→ **输出要求**: 能否把下面全部条目逐行誊写一遍，一字不改？

***** 所示信息

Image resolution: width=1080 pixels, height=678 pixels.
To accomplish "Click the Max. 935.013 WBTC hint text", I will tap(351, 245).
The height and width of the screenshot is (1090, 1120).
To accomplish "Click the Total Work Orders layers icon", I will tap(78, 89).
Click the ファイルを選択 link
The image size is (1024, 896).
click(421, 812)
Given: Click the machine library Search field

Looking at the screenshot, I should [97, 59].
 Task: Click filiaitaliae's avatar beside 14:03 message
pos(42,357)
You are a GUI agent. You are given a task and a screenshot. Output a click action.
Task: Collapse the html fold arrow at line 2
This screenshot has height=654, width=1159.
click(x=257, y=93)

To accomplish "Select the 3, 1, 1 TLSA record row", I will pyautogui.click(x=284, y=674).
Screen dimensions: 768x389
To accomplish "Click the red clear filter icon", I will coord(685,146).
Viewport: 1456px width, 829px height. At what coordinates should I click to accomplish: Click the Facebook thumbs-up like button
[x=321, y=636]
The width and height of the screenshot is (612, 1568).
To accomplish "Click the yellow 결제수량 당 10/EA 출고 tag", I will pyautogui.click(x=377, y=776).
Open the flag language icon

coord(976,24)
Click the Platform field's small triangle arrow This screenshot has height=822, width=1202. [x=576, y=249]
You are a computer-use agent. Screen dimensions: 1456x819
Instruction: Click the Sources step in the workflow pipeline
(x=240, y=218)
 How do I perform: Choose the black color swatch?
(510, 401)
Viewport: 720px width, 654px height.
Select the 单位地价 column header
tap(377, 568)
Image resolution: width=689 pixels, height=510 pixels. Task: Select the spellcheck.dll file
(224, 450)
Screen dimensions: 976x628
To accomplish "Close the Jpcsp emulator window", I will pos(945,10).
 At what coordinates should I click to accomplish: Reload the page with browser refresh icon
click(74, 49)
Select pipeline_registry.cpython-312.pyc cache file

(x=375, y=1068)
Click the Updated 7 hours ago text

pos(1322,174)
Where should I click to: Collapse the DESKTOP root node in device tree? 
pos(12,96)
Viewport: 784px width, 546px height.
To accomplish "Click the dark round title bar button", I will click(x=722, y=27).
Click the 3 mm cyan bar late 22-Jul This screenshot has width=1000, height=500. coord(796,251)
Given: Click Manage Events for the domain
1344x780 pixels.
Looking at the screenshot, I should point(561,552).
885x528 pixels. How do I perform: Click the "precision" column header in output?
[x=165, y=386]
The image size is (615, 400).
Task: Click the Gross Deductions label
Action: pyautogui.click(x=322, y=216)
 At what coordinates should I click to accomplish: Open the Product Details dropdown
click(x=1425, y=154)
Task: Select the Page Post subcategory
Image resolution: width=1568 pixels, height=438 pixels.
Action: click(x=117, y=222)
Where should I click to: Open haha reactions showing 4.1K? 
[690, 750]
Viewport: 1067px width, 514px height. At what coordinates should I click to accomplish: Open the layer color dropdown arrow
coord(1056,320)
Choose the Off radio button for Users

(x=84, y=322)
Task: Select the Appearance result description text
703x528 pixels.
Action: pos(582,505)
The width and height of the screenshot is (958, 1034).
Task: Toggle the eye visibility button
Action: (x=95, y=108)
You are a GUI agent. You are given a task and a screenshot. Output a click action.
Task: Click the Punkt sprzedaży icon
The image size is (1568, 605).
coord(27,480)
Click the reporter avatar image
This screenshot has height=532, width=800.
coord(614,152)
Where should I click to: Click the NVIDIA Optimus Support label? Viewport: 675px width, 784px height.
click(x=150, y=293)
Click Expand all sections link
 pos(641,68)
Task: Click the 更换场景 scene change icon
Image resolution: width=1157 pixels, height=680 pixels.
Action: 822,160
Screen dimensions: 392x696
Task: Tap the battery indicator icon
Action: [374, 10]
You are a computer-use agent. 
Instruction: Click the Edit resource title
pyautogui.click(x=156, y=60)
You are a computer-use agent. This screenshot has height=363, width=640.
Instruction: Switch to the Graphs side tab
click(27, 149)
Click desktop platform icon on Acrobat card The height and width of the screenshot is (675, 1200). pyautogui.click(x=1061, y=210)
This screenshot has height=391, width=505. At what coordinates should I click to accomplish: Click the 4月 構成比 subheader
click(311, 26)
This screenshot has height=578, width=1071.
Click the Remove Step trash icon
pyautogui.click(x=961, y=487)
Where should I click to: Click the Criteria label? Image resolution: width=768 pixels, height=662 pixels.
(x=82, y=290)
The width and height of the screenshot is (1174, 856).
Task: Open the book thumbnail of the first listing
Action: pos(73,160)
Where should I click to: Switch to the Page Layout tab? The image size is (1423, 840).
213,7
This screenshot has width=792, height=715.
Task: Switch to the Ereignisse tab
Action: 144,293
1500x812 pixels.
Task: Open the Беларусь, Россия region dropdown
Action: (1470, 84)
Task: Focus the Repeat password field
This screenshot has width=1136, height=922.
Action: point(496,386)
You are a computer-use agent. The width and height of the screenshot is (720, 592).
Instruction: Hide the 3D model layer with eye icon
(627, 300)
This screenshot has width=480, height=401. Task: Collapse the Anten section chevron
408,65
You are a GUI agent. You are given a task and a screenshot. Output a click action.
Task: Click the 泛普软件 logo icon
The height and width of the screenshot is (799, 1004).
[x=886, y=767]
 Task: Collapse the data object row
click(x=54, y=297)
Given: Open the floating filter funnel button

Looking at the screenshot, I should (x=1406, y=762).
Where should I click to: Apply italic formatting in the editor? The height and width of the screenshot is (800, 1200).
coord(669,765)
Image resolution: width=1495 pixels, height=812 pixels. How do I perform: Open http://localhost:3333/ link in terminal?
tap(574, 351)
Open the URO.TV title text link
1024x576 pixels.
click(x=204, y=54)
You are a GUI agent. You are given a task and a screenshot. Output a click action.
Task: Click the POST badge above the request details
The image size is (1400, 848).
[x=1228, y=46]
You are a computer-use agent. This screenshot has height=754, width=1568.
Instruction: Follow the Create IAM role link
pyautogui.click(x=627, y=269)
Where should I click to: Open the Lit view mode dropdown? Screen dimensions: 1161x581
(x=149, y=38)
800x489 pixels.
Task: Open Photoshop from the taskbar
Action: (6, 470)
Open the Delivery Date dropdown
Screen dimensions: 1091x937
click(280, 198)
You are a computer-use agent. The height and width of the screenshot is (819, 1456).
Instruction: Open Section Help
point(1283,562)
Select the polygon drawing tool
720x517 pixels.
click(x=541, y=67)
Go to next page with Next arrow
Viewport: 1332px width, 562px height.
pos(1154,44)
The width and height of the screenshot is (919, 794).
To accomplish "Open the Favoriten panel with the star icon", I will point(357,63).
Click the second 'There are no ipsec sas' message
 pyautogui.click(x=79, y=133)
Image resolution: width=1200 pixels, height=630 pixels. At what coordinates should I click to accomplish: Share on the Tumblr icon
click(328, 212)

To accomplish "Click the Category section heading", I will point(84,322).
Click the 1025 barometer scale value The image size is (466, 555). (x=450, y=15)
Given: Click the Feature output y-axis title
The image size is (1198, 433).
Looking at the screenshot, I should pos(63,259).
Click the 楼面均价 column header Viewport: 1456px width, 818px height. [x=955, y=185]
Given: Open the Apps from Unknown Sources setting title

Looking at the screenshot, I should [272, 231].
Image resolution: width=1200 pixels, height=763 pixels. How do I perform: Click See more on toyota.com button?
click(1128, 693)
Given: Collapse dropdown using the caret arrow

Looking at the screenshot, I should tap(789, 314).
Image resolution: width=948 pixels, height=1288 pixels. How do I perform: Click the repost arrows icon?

**********

→ **解答**:
Image resolution: width=1080 pixels, height=678 pixels.
To accomplish "Click the Max. 935.013 WBTC hint text", I will tap(351, 245).
The height and width of the screenshot is (1090, 1120).
To accomplish "Click the Total Work Orders layers icon", I will tap(78, 89).
Click the ファイルを選択 link
The image size is (1024, 896).
click(421, 812)
Given: Click the machine library Search field

Looking at the screenshot, I should [97, 59].
 Task: Click filiaitaliae's avatar beside 14:03 message
pos(42,357)
You are a GUI agent. You are given a task and a screenshot. Output a click action.
Task: Collapse the html fold arrow at line 2
This screenshot has height=654, width=1159.
click(x=257, y=93)

To accomplish "Select the 3, 1, 1 TLSA record row", I will pyautogui.click(x=284, y=674).
Screen dimensions: 768x389
To accomplish "Click the red clear filter icon", I will coord(685,146).
Viewport: 1456px width, 829px height. At what coordinates should I click to accomplish: Click the Facebook thumbs-up like button
[x=321, y=636]
The width and height of the screenshot is (612, 1568).
To accomplish "Click the yellow 결제수량 당 10/EA 출고 tag", I will pyautogui.click(x=377, y=776).
Open the flag language icon

coord(976,24)
Click the Platform field's small triangle arrow This screenshot has height=822, width=1202. [x=576, y=249]
You are a computer-use agent. Screen dimensions: 1456x819
Instruction: Click the Sources step in the workflow pipeline
(x=240, y=218)
 How do I perform: Choose the black color swatch?
(510, 401)
Viewport: 720px width, 654px height.
Select the 单位地价 column header
tap(377, 568)
Image resolution: width=689 pixels, height=510 pixels. Task: Select the spellcheck.dll file
(224, 450)
Screen dimensions: 976x628
To accomplish "Close the Jpcsp emulator window", I will pos(945,10).
 At what coordinates should I click to accomplish: Reload the page with browser refresh icon
click(74, 49)
Select pipeline_registry.cpython-312.pyc cache file

(x=375, y=1068)
Click the Updated 7 hours ago text

pos(1322,174)
Where should I click to: Collapse the DESKTOP root node in device tree? 
pos(12,96)
Viewport: 784px width, 546px height.
To accomplish "Click the dark round title bar button", I will click(x=722, y=27).
Click the 3 mm cyan bar late 22-Jul This screenshot has width=1000, height=500. coord(796,251)
Given: Click Manage Events for the domain
1344x780 pixels.
Looking at the screenshot, I should point(561,552).
885x528 pixels. How do I perform: Click the "precision" column header in output?
[x=165, y=386]
The image size is (615, 400).
Task: Click the Gross Deductions label
Action: pyautogui.click(x=322, y=216)
 At what coordinates should I click to accomplish: Open the Product Details dropdown
click(x=1425, y=154)
Task: Select the Page Post subcategory
Image resolution: width=1568 pixels, height=438 pixels.
Action: click(x=117, y=222)
Where should I click to: Open haha reactions showing 4.1K? 
[690, 750]
Viewport: 1067px width, 514px height. At what coordinates should I click to accomplish: Open the layer color dropdown arrow
coord(1056,320)
Choose the Off radio button for Users

(x=84, y=322)
Task: Select the Appearance result description text
703x528 pixels.
Action: pos(582,505)
The width and height of the screenshot is (958, 1034).
Task: Toggle the eye visibility button
Action: (x=95, y=108)
You are a GUI agent. You are given a task and a screenshot. Output a click action.
Task: Click the Punkt sprzedaży icon
The image size is (1568, 605).
coord(27,480)
Click the reporter avatar image
This screenshot has height=532, width=800.
coord(614,152)
Where should I click to: Click the NVIDIA Optimus Support label? Viewport: 675px width, 784px height.
click(x=150, y=293)
Click Expand all sections link
 pos(641,68)
Task: Click the 更换场景 scene change icon
Image resolution: width=1157 pixels, height=680 pixels.
Action: 822,160
Screen dimensions: 392x696
Task: Tap the battery indicator icon
Action: [374, 10]
You are a computer-use agent. 
Instruction: Click the Edit resource title
pyautogui.click(x=156, y=60)
You are a computer-use agent. This screenshot has height=363, width=640.
Instruction: Switch to the Graphs side tab
click(27, 149)
Click desktop platform icon on Acrobat card The height and width of the screenshot is (675, 1200). pyautogui.click(x=1061, y=210)
This screenshot has height=391, width=505. At what coordinates should I click to accomplish: Click the 4月 構成比 subheader
click(311, 26)
This screenshot has height=578, width=1071.
Click the Remove Step trash icon
pyautogui.click(x=961, y=487)
Where should I click to: Click the Criteria label? Image resolution: width=768 pixels, height=662 pixels.
(x=82, y=290)
The width and height of the screenshot is (1174, 856).
Task: Open the book thumbnail of the first listing
Action: pos(73,160)
Where should I click to: Switch to the Page Layout tab? The image size is (1423, 840).
213,7
This screenshot has width=792, height=715.
Task: Switch to the Ereignisse tab
Action: 144,293
1500x812 pixels.
Task: Open the Беларусь, Россия region dropdown
Action: (1470, 84)
Task: Focus the Repeat password field
This screenshot has width=1136, height=922.
Action: point(496,386)
You are a computer-use agent. The width and height of the screenshot is (720, 592).
Instruction: Hide the 3D model layer with eye icon
(627, 300)
This screenshot has width=480, height=401. Task: Collapse the Anten section chevron
408,65
You are a GUI agent. You are given a task and a screenshot. Output a click action.
Task: Click the 泛普软件 logo icon
The height and width of the screenshot is (799, 1004).
[x=886, y=767]
 Task: Collapse the data object row
click(x=54, y=297)
Given: Open the floating filter funnel button

Looking at the screenshot, I should (x=1406, y=762).
Where should I click to: Apply italic formatting in the editor? The height and width of the screenshot is (800, 1200).
coord(669,765)
Image resolution: width=1495 pixels, height=812 pixels. How do I perform: Open http://localhost:3333/ link in terminal?
tap(574, 351)
Open the URO.TV title text link
1024x576 pixels.
click(x=204, y=54)
You are a GUI agent. You are given a task and a screenshot. Output a click action.
Task: Click the POST badge above the request details
The image size is (1400, 848).
[x=1228, y=46]
You are a computer-use agent. This screenshot has height=754, width=1568.
Instruction: Follow the Create IAM role link
pyautogui.click(x=627, y=269)
Where should I click to: Open the Lit view mode dropdown? Screen dimensions: 1161x581
(x=149, y=38)
800x489 pixels.
Task: Open Photoshop from the taskbar
Action: (6, 470)
Open the Delivery Date dropdown
Screen dimensions: 1091x937
click(280, 198)
You are a computer-use agent. The height and width of the screenshot is (819, 1456).
Instruction: Open Section Help
point(1283,562)
Select the polygon drawing tool
720x517 pixels.
click(x=541, y=67)
Go to next page with Next arrow
Viewport: 1332px width, 562px height.
pos(1154,44)
The width and height of the screenshot is (919, 794).
To accomplish "Open the Favoriten panel with the star icon", I will point(357,63).
Click the second 'There are no ipsec sas' message
 pyautogui.click(x=79, y=133)
Image resolution: width=1200 pixels, height=630 pixels. At what coordinates should I click to accomplish: Share on the Tumblr icon
click(328, 212)

To accomplish "Click the Category section heading", I will point(84,322).
Click the 1025 barometer scale value The image size is (466, 555). (x=450, y=15)
Given: Click the Feature output y-axis title
The image size is (1198, 433).
Looking at the screenshot, I should pos(63,259).
Click the 楼面均价 column header Viewport: 1456px width, 818px height. [x=955, y=185]
Given: Open the Apps from Unknown Sources setting title

Looking at the screenshot, I should [272, 231].
Image resolution: width=1200 pixels, height=763 pixels. How do I perform: Click See more on toyota.com button?
click(1128, 693)
Given: Collapse dropdown using the caret arrow

Looking at the screenshot, I should tap(789, 314).
Image resolution: width=948 pixels, height=1288 pixels. How do I perform: Click the repost arrows icon?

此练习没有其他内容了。